South Africa take it easy in Adelaide heat
Jacques Kallis was the only member of the South African squad who did not train on Tuesday ahead of the second Test in Adelaide. The tourists held a segmented session with AB de Villiers leaving early and Imran Tahir arriving late as they looked to spend minimal time in the 37-degree heat.
"It is optional practice because we've had two really good sessions already and it's very hot," Mohammed Moosajee, the team manager, told ESPNcricinfo.
The afternoon practice was the first conducted under coach Gary Kirsten in preparation for the second Test after he returned from a whistle-stop trip back to South Africa. While the squad dispersed on Wednesday to various destinations around Australia, Kirsten went home to spend some time with his wife and three children and was not present at the compulsory practices on Sunday or Monday.
South Africa held four-hour and three-and-a-half-hour sessions respectively, both of which were full practices incorporating everything from their football warm-ups to extensive nets. Contrastingly, Australia's only optional session will be the day before the Test, Wednesday, while they have been putting in at least three and half hours every other day.
The difference in the amount of training is likely to lead to accusations of South Africa being undercooked, especially having had the worse of the Brisbane Test. But Alviro Petersen dismissed that suggestion bullishly. "We had a break in England as well, so it's nothing new," Petersen said. "We could start the Test tomorrow. We're happy to have a few days to freshen our minds."
Although the team had significant gaps between the three Test matches in England and took occasional breaks, such as a day in Leeds to go to the Olympics, they did not ever split up for more than one day. They also played tour matches between each of the Tests and two before the test at The Oval. No practice match was scheduled for the eight-day break between Tests in Australia, though.
The Kirsten way focuses on smart work instead of hard work and places the responsibility on players to decide how intensely they need to prepare for the next match. It is a method that the previous team he coached, India, said helped them thrive. The South Africans have also warmed to that approach, which newcomer Dean Elgar said allows them to "be treated as adults".
Elgar replaced JP Duminy in the squad after his tour was cut short with a ruptured Achilles tendon, but Elgar seems unlikely to play. Instead, Faf du Plessis, who was batting in the nets, appears destined to make his Test debut.
The other likely change will be the straight swap of Tahir in for Rory Kleinveldt as South Africa look to include spin in their line-up.

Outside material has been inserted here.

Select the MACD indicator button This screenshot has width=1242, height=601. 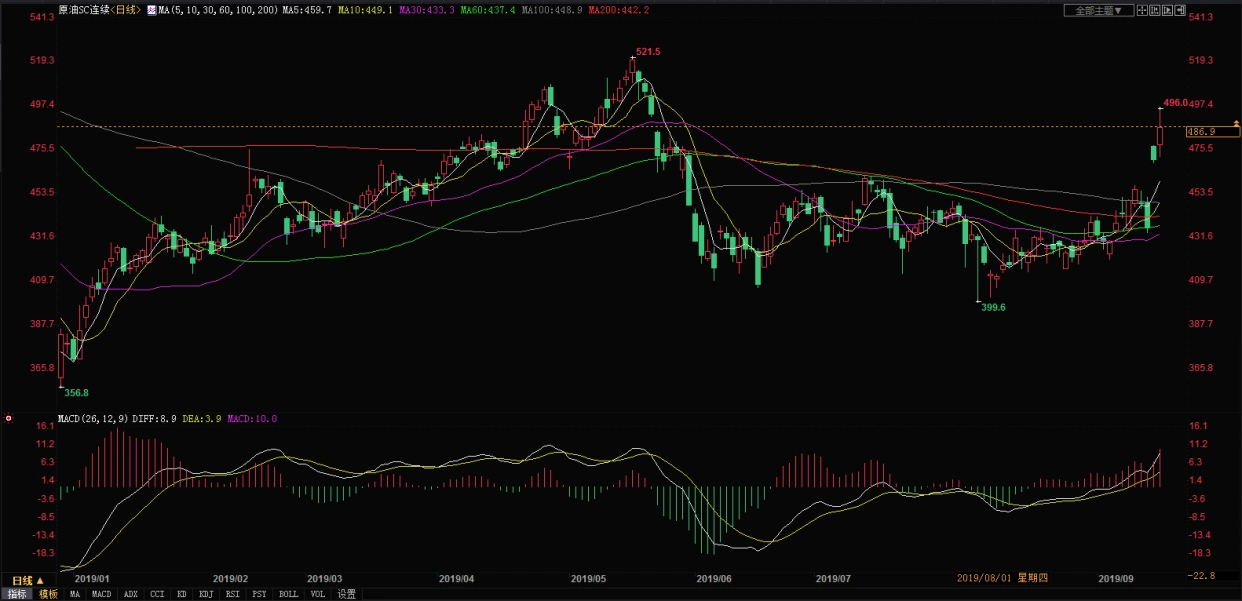tap(102, 594)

Thami Tsolekile, the specialist wicketkeeper, was also padded up and batted in the nets, although his inclusion to relieve de Villiers off the gloves will depend on whether South Africa continue to employ the seven batsmen strategy.

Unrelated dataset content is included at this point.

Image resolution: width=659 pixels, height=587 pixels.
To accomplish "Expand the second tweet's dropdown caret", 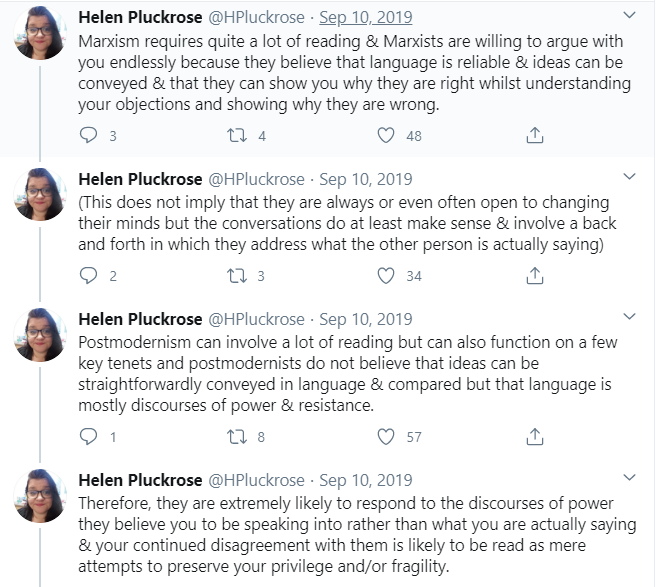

Robin Peterson is one of the other options and he bowled a significant amount in Tuesday's session. Dale Steyn, who was recovering from gastro, played a small part in practice, although he is certain to be in good health come the Test. Kallis choosing to rest instead of train is part of the continued process to manage the allrounder as South Africa look to get the best of his batting and bowling on match days.